Compito da svolgere 1
Indica se ciascuna affermazione concorda con il brano sulla risurrezione, rispondendo sì o no e citando tra virgolette le parole del brano che lo decidono: (a) Gesù toccava i lebbrosi; (b) il termine usato dal testo greco è "spirito"; (c) il futuro del cristianesimo sta nel legalismo delle norme.
Compito da svolgere 2
Nel brano sulla risurrezione sostituisci "sabbie" con "polveri" e riporta il passo che comincia con "Che brutto - pensate" e prosegue fino a "lancia nel costato.".
Compito da svolgere 3
Continua il brano sulla risurrezione dopo la sua ultima frase.

Brano di testo
________________________

Il futuro del cristianesimo sta nel ritorno a questa consegna essenziale. Non paludamenti, non assetti dottrinali spenti, non il legalismo delle norme, ma Gesù il vivente. E se è vivente non è immobile. Non una parola vuota, non un fantasma. Sulle labbra dei cattivi difensori della tradizione Gesù è diventato un nome, è diventato un fantasma.
Gesù persino nei racconti della risurrezione, si oppone con fermezza a questa sua riduzione a "fantasma". A "spirito": dice il testo greco. "Guardate le mie mani e i miei piedi".
Vorrei dirvi che mi prende il cuore questa insistenza di Gesù: "Guardate le mie mani e i miei piedi".
Che brutto - pensate - se la risurrezione, se la sua vita di risorto, avesse cancellato le mani e i piedi. Gesù è stato anche mani, mani che toccavano, toccavano i lebbrosi, toccavano gli occhi dei ciechi, toccavano la bambina dodicenne morta. I suoi piedi si erano caricati di sabbie, sabbie di cammino, lui, l'uomo che cammina. E poi c'era il segno dei chiodi, il segno della lancia nel costato.
Che perdita - pensate - se, in forza della risurrezione, Gesù fosse diventato un vivente dimezzato, uno spirito senza storia, una storia che aveva toccato la sua carne! Lui, Dio l'aveva raccontato con il suo corpo. Anche con il suo corpo.
In questo rifiuto di Gesù a essere ridotto a uno spirito, a un fantasma, mi sembra di leggere anche un altro avvertimento, l'avvertimento a stare in guardia dal pericolo di un Gesù evanescente, evanescente come uno spirito, ridotto a un nome, un puro nome. E si difende un nome! No! Gesù è tutt'uno con i suoi pensieri, con i suoi amori, con le sue scelte. Difendere lui vuol dire difendere quei pensieri, quegli amori, quelle scelte. Altrimenti è un fantasma.

________________________

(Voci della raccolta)
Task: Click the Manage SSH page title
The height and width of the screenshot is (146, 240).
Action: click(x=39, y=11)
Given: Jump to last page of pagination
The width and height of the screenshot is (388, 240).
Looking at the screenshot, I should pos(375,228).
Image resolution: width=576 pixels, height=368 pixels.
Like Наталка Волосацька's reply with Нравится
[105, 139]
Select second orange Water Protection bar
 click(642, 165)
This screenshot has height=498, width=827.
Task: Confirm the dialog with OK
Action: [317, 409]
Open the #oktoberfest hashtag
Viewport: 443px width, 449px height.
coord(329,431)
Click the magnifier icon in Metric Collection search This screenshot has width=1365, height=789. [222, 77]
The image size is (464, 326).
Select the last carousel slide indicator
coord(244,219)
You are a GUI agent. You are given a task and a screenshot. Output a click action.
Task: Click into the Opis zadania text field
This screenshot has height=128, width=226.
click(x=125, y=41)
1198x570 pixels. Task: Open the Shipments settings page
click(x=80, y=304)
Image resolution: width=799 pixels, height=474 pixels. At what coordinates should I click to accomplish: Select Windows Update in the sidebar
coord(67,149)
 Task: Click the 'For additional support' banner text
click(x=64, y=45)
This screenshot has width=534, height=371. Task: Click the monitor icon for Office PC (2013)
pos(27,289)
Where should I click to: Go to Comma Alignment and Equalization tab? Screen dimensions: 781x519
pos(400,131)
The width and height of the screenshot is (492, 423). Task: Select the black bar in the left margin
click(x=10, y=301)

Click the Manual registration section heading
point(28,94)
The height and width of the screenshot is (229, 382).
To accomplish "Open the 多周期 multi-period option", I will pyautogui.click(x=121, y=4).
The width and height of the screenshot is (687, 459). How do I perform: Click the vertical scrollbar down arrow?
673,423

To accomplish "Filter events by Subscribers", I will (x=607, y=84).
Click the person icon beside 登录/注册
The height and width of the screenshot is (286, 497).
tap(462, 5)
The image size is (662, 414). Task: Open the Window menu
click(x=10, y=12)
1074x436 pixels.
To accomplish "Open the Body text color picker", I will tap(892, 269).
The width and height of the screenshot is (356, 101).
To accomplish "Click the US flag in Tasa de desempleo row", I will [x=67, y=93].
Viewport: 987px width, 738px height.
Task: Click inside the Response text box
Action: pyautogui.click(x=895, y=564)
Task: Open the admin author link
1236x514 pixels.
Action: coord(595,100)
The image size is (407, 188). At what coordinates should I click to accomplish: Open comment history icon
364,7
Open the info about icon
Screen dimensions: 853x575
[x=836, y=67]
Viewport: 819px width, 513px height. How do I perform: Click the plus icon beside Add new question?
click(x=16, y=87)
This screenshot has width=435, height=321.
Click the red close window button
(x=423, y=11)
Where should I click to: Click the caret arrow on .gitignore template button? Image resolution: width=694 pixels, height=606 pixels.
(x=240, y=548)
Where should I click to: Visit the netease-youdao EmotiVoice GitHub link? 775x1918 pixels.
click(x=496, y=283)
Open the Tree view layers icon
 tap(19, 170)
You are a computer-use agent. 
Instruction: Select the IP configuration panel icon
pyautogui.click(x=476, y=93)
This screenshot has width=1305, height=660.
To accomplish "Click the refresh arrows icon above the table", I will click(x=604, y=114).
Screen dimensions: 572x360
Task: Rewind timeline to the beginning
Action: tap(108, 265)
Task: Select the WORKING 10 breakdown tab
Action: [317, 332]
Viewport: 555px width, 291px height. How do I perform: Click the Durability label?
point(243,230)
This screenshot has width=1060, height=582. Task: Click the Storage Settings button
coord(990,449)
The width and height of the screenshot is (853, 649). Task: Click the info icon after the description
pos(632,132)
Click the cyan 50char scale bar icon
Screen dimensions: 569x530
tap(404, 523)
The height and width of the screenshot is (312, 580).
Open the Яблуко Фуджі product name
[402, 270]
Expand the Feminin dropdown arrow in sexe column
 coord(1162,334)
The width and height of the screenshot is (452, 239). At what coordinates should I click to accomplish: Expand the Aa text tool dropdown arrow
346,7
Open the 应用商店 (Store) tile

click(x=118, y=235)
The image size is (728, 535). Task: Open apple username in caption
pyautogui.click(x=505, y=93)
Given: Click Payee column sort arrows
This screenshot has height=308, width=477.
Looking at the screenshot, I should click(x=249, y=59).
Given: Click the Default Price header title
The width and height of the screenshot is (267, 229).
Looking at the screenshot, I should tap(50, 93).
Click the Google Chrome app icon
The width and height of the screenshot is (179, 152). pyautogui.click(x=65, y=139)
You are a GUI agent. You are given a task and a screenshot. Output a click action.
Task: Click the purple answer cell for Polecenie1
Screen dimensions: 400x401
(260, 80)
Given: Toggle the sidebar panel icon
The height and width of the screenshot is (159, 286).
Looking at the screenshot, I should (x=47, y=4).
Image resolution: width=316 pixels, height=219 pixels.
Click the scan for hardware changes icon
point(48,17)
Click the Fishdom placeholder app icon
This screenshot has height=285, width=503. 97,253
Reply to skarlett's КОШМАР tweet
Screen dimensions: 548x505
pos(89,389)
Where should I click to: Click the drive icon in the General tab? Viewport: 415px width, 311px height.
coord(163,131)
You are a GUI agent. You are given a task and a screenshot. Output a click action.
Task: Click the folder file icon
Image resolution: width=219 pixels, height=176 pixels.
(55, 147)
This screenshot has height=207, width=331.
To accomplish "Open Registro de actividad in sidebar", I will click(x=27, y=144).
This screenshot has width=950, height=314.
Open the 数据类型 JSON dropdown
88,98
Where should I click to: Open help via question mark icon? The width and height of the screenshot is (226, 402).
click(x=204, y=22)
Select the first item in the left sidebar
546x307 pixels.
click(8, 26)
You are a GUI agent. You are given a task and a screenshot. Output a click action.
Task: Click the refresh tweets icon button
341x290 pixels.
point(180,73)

________________________

Risposta al compito 1
(a) Sì: «toccavano i lebbrosi».
(b) Sì: «A "spirito": dice il testo greco».
(c) No: «non il legalismo delle norme, ma Gesù il vivente».

Risposta al compito 2
Che brutto - pensate - se la risurrezione, se la sua vita di risorto, avesse cancellato le mani e i piedi. Gesù è stato anche mani, mani che toccavano, toccavano i lebbrosi, toccavano gli occhi dei ciechi, toccavano la bambina dodicenne morta. I suoi piedi si erano caricati di polveri, polveri di cammino, lui, l'uomo che cammina. E poi c'era il segno dei chiodi, il segno della lancia nel costato.

Risposta al compito 3
Guardare il segno dei chiodi significa ricordare, come dice Enzo Bianchi, per che cosa è avvenuta quella morte, perché Gesù fu ucciso. Perché? Perché aveva messo in guardia da una osservanza della legge che non era fedeltà all'anima vera della legge, perché aveva abbattuto i muri di divisione eretti dagli uomini in nome di Dio, perché aveva proclamato che l'uomo viene prima del sabato, prima delle osservanze religiose, perché la sua predicazione suonava come un attacco agli uomini religiosi del suo tempo. La sua interpretazione della religione, sì la sua interpretazione della religione l'aveva condotto alla morte.
E quando guardiamo a Gesù non possiamo non guardare a tutto questo. Quando difendiamo Gesù non possiamo non difendere quello che lui ha difeso. Quando dichiariamo di volerlo seguire, non possiamo cancellare quello che lui ha amato, difeso, inseguito. Inseguito come un sogno, un sogno che nella sua vita divenne carne e corpo da toccare.
Gli appassionati, i veri appassionati della tradizione, difendono un vivente. Al contrario quelli che presidiano il passato hanno imbalsamato il vivente in un sepolcro. Così facendo hanno interrotto il passaggio, la vera tradizione, hanno interrotto la consegna.
A fronte di lettere dove tocchi con mano le storie in cammino, l'emozione dello Spirito che le conduce, ti capita a volte di leggere altre lettere, poche per grazia, dove non c'è cammino, c'è stagnazione. Ti manca l'aria, l'aria aperta e trasparente del giardino, del giardino della risurrezione. E Gesù leggero, quasi a prendersi gioco di coloro che da nemici lo volevano presidiare, lui a scompigliare i sogni degli amici che lo volevano trattenere, trattenere in una sola immagine.
I veri traghettatori sanno che più pesante è il traghetto, più arduo sarà l'approdo nei territori del nostro tempo.
I veri traghettatori sanno anche che portano una parola folle, quella del loro maestro, una parola fuori paese, se il paese è misurato dai venditori e dalle merci, se i numeri contano più della verità e il successo più della dignità.
Sanno di traghettare una parola folle e sanno anche che le parole folli non amano i declamatori, ma uomini e donne che le lasciano scorrere come linfa buona nelle loro vene. Senza la pretesa di sapere dove il vento li condurrà.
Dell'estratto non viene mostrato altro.